A block of data:
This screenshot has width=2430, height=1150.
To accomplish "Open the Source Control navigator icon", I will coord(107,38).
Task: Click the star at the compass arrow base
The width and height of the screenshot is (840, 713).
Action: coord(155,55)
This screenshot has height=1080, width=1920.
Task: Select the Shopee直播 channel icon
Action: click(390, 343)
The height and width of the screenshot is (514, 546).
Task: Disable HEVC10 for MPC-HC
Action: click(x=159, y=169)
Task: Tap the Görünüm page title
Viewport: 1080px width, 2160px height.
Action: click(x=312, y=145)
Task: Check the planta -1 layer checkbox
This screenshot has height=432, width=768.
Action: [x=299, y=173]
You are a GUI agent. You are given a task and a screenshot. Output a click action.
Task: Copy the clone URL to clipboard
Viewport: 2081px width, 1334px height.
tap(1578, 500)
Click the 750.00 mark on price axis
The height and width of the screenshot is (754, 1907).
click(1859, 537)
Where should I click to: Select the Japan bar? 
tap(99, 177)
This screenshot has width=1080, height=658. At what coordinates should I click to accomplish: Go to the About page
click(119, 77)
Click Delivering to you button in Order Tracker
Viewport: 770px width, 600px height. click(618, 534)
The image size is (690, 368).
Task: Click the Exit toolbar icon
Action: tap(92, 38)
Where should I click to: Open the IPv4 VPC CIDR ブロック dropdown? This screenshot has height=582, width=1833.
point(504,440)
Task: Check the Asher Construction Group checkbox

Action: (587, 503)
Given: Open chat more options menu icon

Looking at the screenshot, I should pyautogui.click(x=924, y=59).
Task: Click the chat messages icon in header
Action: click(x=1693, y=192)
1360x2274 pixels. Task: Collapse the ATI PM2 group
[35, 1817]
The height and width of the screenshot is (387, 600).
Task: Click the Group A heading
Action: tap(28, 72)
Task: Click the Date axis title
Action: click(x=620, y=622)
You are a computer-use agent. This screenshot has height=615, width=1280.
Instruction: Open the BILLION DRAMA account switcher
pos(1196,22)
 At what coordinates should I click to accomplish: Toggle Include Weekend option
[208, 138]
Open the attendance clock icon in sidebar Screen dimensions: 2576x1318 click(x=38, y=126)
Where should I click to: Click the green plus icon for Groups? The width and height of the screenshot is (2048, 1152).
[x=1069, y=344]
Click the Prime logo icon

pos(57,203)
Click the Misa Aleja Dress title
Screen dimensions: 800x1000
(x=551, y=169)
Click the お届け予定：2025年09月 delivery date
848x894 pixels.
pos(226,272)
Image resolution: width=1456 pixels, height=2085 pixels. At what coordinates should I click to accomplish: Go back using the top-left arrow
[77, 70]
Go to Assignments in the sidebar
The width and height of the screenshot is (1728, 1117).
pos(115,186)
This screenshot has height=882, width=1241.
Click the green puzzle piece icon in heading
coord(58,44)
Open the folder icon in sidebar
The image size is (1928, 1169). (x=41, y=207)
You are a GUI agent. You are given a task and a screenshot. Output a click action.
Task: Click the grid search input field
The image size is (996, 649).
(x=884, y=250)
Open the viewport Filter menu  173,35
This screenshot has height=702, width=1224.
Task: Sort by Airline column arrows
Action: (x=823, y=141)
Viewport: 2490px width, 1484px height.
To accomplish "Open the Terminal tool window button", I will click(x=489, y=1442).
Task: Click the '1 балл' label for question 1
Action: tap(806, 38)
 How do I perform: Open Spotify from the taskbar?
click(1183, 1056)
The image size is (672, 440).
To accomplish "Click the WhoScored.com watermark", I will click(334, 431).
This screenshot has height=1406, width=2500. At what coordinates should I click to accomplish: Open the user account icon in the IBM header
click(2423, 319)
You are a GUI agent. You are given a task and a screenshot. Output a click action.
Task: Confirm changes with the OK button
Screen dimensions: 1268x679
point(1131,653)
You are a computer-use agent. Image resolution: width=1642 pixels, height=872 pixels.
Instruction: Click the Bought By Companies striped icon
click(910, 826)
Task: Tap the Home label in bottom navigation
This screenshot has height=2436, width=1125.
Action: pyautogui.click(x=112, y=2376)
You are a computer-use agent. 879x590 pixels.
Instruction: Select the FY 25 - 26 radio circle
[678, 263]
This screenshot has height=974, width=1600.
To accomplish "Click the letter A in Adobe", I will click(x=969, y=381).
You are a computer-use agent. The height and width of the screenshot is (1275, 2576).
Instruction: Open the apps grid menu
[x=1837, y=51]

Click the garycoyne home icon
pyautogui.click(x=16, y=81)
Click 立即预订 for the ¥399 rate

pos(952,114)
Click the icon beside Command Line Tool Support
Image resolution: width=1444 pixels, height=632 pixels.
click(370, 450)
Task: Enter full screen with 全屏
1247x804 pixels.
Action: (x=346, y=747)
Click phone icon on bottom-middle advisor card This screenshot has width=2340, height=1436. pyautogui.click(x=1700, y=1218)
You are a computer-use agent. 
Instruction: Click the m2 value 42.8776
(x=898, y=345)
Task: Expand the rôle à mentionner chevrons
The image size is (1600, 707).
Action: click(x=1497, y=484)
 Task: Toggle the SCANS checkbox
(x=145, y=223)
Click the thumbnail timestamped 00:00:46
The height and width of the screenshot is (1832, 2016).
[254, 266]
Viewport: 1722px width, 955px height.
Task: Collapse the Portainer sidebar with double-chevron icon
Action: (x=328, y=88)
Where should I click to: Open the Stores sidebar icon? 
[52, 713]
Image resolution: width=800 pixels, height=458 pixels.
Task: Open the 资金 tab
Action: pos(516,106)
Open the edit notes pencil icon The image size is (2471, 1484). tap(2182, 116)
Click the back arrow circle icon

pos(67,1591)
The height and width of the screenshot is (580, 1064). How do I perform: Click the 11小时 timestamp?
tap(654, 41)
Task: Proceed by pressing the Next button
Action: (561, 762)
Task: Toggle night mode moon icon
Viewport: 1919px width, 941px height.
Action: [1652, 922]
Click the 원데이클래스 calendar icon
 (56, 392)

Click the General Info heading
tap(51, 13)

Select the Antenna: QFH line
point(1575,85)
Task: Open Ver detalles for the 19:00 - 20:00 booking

• Goal of the exercise:
Copy out every line of the listing above without changing anything.

• Answer:
This screenshot has width=2430, height=1150.
To accomplish "Open the Source Control navigator icon", I will coord(107,38).
Task: Click the star at the compass arrow base
The width and height of the screenshot is (840, 713).
Action: coord(155,55)
This screenshot has height=1080, width=1920.
Task: Select the Shopee直播 channel icon
Action: click(390, 343)
The height and width of the screenshot is (514, 546).
Task: Disable HEVC10 for MPC-HC
Action: click(x=159, y=169)
Task: Tap the Görünüm page title
Viewport: 1080px width, 2160px height.
Action: click(x=312, y=145)
Task: Check the planta -1 layer checkbox
This screenshot has height=432, width=768.
Action: [x=299, y=173]
You are a GUI agent. You are given a task and a screenshot. Output a click action.
Task: Copy the clone URL to clipboard
Viewport: 2081px width, 1334px height.
tap(1578, 500)
Click the 750.00 mark on price axis
The height and width of the screenshot is (754, 1907).
click(1859, 537)
Where should I click to: Select the Japan bar? 
tap(99, 177)
This screenshot has width=1080, height=658. At what coordinates should I click to accomplish: Go to the About page
click(119, 77)
Click Delivering to you button in Order Tracker
Viewport: 770px width, 600px height. click(618, 534)
The image size is (690, 368).
Task: Click the Exit toolbar icon
Action: tap(92, 38)
Where should I click to: Open the IPv4 VPC CIDR ブロック dropdown? This screenshot has height=582, width=1833.
point(504,440)
Task: Check the Asher Construction Group checkbox

Action: (587, 503)
Given: Open chat more options menu icon

Looking at the screenshot, I should pyautogui.click(x=924, y=59).
Task: Click the chat messages icon in header
Action: click(x=1693, y=192)
1360x2274 pixels. Task: Collapse the ATI PM2 group
[35, 1817]
The height and width of the screenshot is (387, 600).
Task: Click the Group A heading
Action: tap(28, 72)
Task: Click the Date axis title
Action: click(x=620, y=622)
You are a computer-use agent. This screenshot has height=615, width=1280.
Instruction: Open the BILLION DRAMA account switcher
pos(1196,22)
 At what coordinates should I click to accomplish: Toggle Include Weekend option
[208, 138]
Open the attendance clock icon in sidebar Screen dimensions: 2576x1318 click(x=38, y=126)
Where should I click to: Click the green plus icon for Groups? The width and height of the screenshot is (2048, 1152).
[x=1069, y=344]
Click the Prime logo icon

pos(57,203)
Click the Misa Aleja Dress title
Screen dimensions: 800x1000
(x=551, y=169)
Click the お届け予定：2025年09月 delivery date
848x894 pixels.
pos(226,272)
Image resolution: width=1456 pixels, height=2085 pixels. At what coordinates should I click to accomplish: Go back using the top-left arrow
[77, 70]
Go to Assignments in the sidebar
The width and height of the screenshot is (1728, 1117).
pos(115,186)
This screenshot has height=882, width=1241.
Click the green puzzle piece icon in heading
coord(58,44)
Open the folder icon in sidebar
The image size is (1928, 1169). (x=41, y=207)
You are a GUI agent. You are given a task and a screenshot. Output a click action.
Task: Click the grid search input field
The image size is (996, 649).
(x=884, y=250)
Open the viewport Filter menu  173,35
This screenshot has height=702, width=1224.
Task: Sort by Airline column arrows
Action: (x=823, y=141)
Viewport: 2490px width, 1484px height.
To accomplish "Open the Terminal tool window button", I will click(x=489, y=1442).
Task: Click the '1 балл' label for question 1
Action: tap(806, 38)
 How do I perform: Open Spotify from the taskbar?
click(1183, 1056)
The image size is (672, 440).
To accomplish "Click the WhoScored.com watermark", I will click(334, 431).
This screenshot has height=1406, width=2500. At what coordinates should I click to accomplish: Open the user account icon in the IBM header
click(2423, 319)
You are a GUI agent. You are given a task and a screenshot. Output a click action.
Task: Confirm changes with the OK button
Screen dimensions: 1268x679
point(1131,653)
You are a computer-use agent. Image resolution: width=1642 pixels, height=872 pixels.
Instruction: Click the Bought By Companies striped icon
click(910, 826)
Task: Tap the Home label in bottom navigation
This screenshot has height=2436, width=1125.
Action: pyautogui.click(x=112, y=2376)
You are a computer-use agent. 879x590 pixels.
Instruction: Select the FY 25 - 26 radio circle
[678, 263]
This screenshot has height=974, width=1600.
To accomplish "Click the letter A in Adobe", I will click(x=969, y=381).
You are a computer-use agent. The height and width of the screenshot is (1275, 2576).
Instruction: Open the apps grid menu
[x=1837, y=51]

Click the garycoyne home icon
pyautogui.click(x=16, y=81)
Click 立即预订 for the ¥399 rate

pos(952,114)
Click the icon beside Command Line Tool Support
Image resolution: width=1444 pixels, height=632 pixels.
click(370, 450)
Task: Enter full screen with 全屏
1247x804 pixels.
Action: (x=346, y=747)
Click phone icon on bottom-middle advisor card This screenshot has width=2340, height=1436. pyautogui.click(x=1700, y=1218)
You are a computer-use agent. 
Instruction: Click the m2 value 42.8776
(x=898, y=345)
Task: Expand the rôle à mentionner chevrons
The image size is (1600, 707).
Action: click(x=1497, y=484)
 Task: Toggle the SCANS checkbox
(x=145, y=223)
Click the thumbnail timestamped 00:00:46
The height and width of the screenshot is (1832, 2016).
[254, 266]
Viewport: 1722px width, 955px height.
Task: Collapse the Portainer sidebar with double-chevron icon
Action: (x=328, y=88)
Where should I click to: Open the Stores sidebar icon? 
[52, 713]
Image resolution: width=800 pixels, height=458 pixels.
Task: Open the 资金 tab
Action: pos(516,106)
Open the edit notes pencil icon The image size is (2471, 1484). tap(2182, 116)
Click the back arrow circle icon

pos(67,1591)
The height and width of the screenshot is (580, 1064). How do I perform: Click the 11小时 timestamp?
tap(654, 41)
Task: Proceed by pressing the Next button
Action: (561, 762)
Task: Toggle night mode moon icon
Viewport: 1919px width, 941px height.
Action: [1652, 922]
Click the 원데이클래스 calendar icon
 (56, 392)

Click the General Info heading
tap(51, 13)

Select the Antenna: QFH line
point(1575,85)
Task: Open Ver detalles for the 19:00 - 20:00 booking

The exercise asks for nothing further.